▸ Exercise requirements:
Render every item below as a JSON list of strings, with one string per line and blank lines omitted.

▸ Working data:
## start

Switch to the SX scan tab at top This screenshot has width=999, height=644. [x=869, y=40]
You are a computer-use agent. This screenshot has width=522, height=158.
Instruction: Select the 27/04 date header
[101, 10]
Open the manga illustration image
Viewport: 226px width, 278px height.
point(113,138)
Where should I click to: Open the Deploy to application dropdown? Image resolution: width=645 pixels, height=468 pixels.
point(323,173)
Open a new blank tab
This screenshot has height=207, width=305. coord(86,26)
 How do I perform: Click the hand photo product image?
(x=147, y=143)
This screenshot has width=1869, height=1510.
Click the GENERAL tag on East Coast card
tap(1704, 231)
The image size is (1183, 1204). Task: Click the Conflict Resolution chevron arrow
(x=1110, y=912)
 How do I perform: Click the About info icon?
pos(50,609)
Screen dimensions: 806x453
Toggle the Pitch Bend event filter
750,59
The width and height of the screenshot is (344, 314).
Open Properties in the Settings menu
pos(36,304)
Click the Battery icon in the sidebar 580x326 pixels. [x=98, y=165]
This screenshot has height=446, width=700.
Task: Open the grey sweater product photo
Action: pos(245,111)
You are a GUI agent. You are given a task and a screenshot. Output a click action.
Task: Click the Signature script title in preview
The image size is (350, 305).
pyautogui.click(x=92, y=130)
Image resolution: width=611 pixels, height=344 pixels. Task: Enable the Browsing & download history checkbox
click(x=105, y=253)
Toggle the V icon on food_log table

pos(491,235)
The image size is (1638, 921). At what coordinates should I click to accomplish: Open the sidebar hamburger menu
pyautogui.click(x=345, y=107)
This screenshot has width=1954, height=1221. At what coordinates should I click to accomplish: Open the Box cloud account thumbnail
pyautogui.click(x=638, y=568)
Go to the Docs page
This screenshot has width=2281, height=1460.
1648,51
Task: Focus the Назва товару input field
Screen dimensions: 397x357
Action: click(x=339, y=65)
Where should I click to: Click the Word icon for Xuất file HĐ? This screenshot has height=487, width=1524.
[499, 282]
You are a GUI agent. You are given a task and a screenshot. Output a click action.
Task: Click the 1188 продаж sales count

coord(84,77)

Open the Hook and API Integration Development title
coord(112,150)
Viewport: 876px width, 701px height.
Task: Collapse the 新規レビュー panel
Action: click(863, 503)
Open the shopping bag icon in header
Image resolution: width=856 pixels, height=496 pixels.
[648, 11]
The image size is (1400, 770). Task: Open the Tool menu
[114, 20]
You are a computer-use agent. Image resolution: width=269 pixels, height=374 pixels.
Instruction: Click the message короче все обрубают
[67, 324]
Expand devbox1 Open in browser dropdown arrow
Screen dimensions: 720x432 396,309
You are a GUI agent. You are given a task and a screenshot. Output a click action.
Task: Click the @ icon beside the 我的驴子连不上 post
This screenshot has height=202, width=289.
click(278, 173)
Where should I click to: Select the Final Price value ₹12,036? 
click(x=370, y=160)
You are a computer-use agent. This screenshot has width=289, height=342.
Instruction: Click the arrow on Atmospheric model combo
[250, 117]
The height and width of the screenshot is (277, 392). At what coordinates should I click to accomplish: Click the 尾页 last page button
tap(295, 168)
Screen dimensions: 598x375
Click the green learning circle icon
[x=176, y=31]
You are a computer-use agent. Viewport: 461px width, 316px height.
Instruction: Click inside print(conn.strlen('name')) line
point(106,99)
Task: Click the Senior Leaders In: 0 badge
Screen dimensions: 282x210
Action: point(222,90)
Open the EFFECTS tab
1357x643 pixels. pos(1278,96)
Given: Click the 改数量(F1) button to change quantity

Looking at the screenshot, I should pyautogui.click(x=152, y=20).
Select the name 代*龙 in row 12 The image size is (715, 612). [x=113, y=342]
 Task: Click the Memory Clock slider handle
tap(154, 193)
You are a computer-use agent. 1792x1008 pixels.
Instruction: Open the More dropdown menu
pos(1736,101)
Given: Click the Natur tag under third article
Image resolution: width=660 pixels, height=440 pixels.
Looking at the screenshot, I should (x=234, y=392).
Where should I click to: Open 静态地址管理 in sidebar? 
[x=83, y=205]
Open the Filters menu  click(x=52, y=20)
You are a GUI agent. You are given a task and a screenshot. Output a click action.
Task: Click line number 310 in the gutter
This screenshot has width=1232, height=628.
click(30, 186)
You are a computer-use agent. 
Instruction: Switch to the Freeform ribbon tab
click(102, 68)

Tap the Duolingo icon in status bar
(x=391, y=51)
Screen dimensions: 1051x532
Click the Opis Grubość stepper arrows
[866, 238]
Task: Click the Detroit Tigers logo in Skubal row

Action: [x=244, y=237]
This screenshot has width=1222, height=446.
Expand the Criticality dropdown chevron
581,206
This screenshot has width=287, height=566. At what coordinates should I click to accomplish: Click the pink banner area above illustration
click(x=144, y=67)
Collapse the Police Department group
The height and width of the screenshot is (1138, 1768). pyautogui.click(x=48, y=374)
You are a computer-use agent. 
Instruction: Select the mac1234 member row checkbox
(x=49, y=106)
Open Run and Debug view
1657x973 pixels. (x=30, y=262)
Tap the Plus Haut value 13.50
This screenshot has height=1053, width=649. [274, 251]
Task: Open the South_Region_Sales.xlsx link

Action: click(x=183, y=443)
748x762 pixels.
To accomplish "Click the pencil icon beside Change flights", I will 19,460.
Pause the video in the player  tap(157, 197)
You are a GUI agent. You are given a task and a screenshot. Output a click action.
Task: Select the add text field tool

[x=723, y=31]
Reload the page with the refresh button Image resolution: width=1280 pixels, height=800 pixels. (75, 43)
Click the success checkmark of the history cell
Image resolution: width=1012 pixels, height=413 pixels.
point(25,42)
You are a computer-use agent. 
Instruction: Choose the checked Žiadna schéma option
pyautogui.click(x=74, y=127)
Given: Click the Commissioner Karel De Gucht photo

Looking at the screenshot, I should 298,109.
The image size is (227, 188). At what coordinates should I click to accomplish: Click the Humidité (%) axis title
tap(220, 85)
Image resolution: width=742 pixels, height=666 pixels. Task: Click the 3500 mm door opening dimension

## end

▸ Response below:
[
  "Switch to the SX scan tab at top This screenshot has width=999, height=644. [x=869, y=40]",
  "You are a computer-use agent. This screenshot has width=522, height=158.",
  "Instruction: Select the 27/04 date header",
  "[101, 10]",
  "Open the manga illustration image",
  "Viewport: 226px width, 278px height.",
  "point(113,138)",
  "Where should I click to: Open the Deploy to application dropdown? Image resolution: width=645 pixels, height=468 pixels.",
  "point(323,173)",
  "Open a new blank tab",
  "This screenshot has height=207, width=305. coord(86,26)",
  " How do I perform: Click the hand photo product image?",
  "(x=147, y=143)",
  "This screenshot has width=1869, height=1510.",
  "Click the GENERAL tag on East Coast card",
  "tap(1704, 231)",
  "The image size is (1183, 1204). Task: Click the Conflict Resolution chevron arrow",
  "(x=1110, y=912)",
  " How do I perform: Click the About info icon?",
  "pos(50,609)",
  "Screen dimensions: 806x453",
  "Toggle the Pitch Bend event filter",
  "750,59",
  "The width and height of the screenshot is (344, 314).",
  "Open Properties in the Settings menu",
  "pos(36,304)",
  "Click the Battery icon in the sidebar 580x326 pixels. [x=98, y=165]",
  "This screenshot has height=446, width=700.",
  "Task: Open the grey sweater product photo",
  "Action: pos(245,111)",
  "You are a GUI agent. You are given a task and a screenshot. Output a click action.",
  "Task: Click the Signature script title in preview",
  "The image size is (350, 305).",
  "pyautogui.click(x=92, y=130)",
  "Image resolution: width=611 pixels, height=344 pixels. Task: Enable the Browsing & download history checkbox",
  "click(x=105, y=253)",
  "Toggle the V icon on food_log table",
  "pos(491,235)",
  "The image size is (1638, 921). At what coordinates should I click to accomplish: Open the sidebar hamburger menu",
  "pyautogui.click(x=345, y=107)",
  "This screenshot has width=1954, height=1221. At what coordinates should I click to accomplish: Open the Box cloud account thumbnail",
  "pyautogui.click(x=638, y=568)",
  "Go to the Docs page",
  "This screenshot has width=2281, height=1460.",
  "1648,51",
  "Task: Focus the Назва товару input field",
  "Screen dimensions: 397x357",
  "Action: click(x=339, y=65)",
  "Where should I click to: Click the Word icon for Xuất file HĐ? This screenshot has height=487, width=1524.",
  "[499, 282]",
  "You are a GUI agent. You are given a task and a screenshot. Output a click action.",
  "Task: Click the 1188 продаж sales count",
  "coord(84,77)",
  "Open the Hook and API Integration Development title",
  "coord(112,150)",
  "Viewport: 876px width, 701px height.",
  "Task: Collapse the 新規レビュー panel",
  "Action: click(863, 503)",
  "Open the shopping bag icon in header",
  "Image resolution: width=856 pixels, height=496 pixels.",
  "[648, 11]",
  "The image size is (1400, 770). Task: Open the Tool menu",
  "[114, 20]",
  "You are a computer-use agent. Image resolution: width=269 pixels, height=374 pixels.",
  "Instruction: Click the message короче все обрубают",
  "[67, 324]",
  "Expand devbox1 Open in browser dropdown arrow",
  "Screen dimensions: 720x432 396,309",
  "You are a GUI agent. You are given a task and a screenshot. Output a click action.",
  "Task: Click the @ icon beside the 我的驴子连不上 post",
  "This screenshot has height=202, width=289.",
  "click(278, 173)",
  "Where should I click to: Select the Final Price value ₹12,036? ",
  "click(x=370, y=160)",
  "You are a computer-use agent. This screenshot has width=289, height=342.",
  "Instruction: Click the arrow on Atmospheric model combo",
  "[250, 117]",
  "The height and width of the screenshot is (277, 392). At what coordinates should I click to accomplish: Click the 尾页 last page button",
  "tap(295, 168)",
  "Screen dimensions: 598x375",
  "Click the green learning circle icon",
  "[x=176, y=31]",
  "You are a computer-use agent. Viewport: 461px width, 316px height.",
  "Instruction: Click inside print(conn.strlen('name')) line",
  "point(106,99)",
  "Task: Click the Senior Leaders In: 0 badge",
  "Screen dimensions: 282x210",
  "Action: point(222,90)",
  "Open the EFFECTS tab",
  "1357x643 pixels. pos(1278,96)",
  "Given: Click the 改数量(F1) button to change quantity",
  "Looking at the screenshot, I should pyautogui.click(x=152, y=20).",
  "Select the name 代*龙 in row 12 The image size is (715, 612). [x=113, y=342]",
  " Task: Click the Memory Clock slider handle",
  "tap(154, 193)",
  "You are a computer-use agent. 1792x1008 pixels.",
  "Instruction: Open the More dropdown menu",
  "pos(1736,101)",
  "Given: Click the Natur tag under third article",
  "Image resolution: width=660 pixels, height=440 pixels.",
  "Looking at the screenshot, I should (x=234, y=392).",
  "Where should I click to: Open 静态地址管理 in sidebar? ",
  "[x=83, y=205]",
  "Open the Filters menu  click(x=52, y=20)",
  "You are a GUI agent. You are given a task and a screenshot. Output a click action.",
  "Task: Click line number 310 in the gutter",
  "This screenshot has width=1232, height=628.",
  "click(30, 186)",
  "You are a computer-use agent. ",
  "Instruction: Switch to the Freeform ribbon tab",
  "click(102, 68)",
  "Tap the Duolingo icon in status bar",
  "(x=391, y=51)",
  "Screen dimensions: 1051x532",
  "Click the Opis Grubość stepper arrows",
  "[866, 238]",
  "Task: Click the Detroit Tigers logo in Skubal row",
  "Action: [x=244, y=237]",
  "This screenshot has width=1222, height=446.",
  "Expand the Criticality dropdown chevron",
  "581,206",
  "This screenshot has width=287, height=566. At what coordinates should I click to accomplish: Click the pink banner area above illustration",
  "click(x=144, y=67)",
  "Collapse the Police Department group",
  "The height and width of the screenshot is (1138, 1768). pyautogui.click(x=48, y=374)",
  "You are a computer-use agent. ",
  "Instruction: Select the mac1234 member row checkbox",
  "(x=49, y=106)",
  "Open Run and Debug view",
  "1657x973 pixels. (x=30, y=262)",
  "Tap the Plus Haut value 13.50",
  "This screenshot has height=1053, width=649. [274, 251]",
  "Task: Open the South_Region_Sales.xlsx link",
  "Action: click(x=183, y=443)",
  "748x762 pixels.",
  "To accomplish \"Click the pencil icon beside Change flights\", I will 19,460.",
  "Pause the video in the player  tap(157, 197)",
  "You are a GUI agent. You are given a task and a screenshot. Output a click action.",
  "Task: Select the add text field tool",
  "[x=723, y=31]",
  "Reload the page with the refresh button Image resolution: width=1280 pixels, height=800 pixels. (75, 43)",
  "Click the success checkmark of the history cell",
  "Image resolution: width=1012 pixels, height=413 pixels.",
  "point(25,42)",
  "You are a computer-use agent. ",
  "Instruction: Choose the checked Žiadna schéma option",
  "pyautogui.click(x=74, y=127)",
  "Given: Click the Commissioner Karel De Gucht photo",
  "Looking at the screenshot, I should 298,109.",
  "The image size is (227, 188). At what coordinates should I click to accomplish: Click the Humidité (%) axis title",
  "tap(220, 85)",
  "Image resolution: width=742 pixels, height=666 pixels. Task: Click the 3500 mm door opening dimension"
]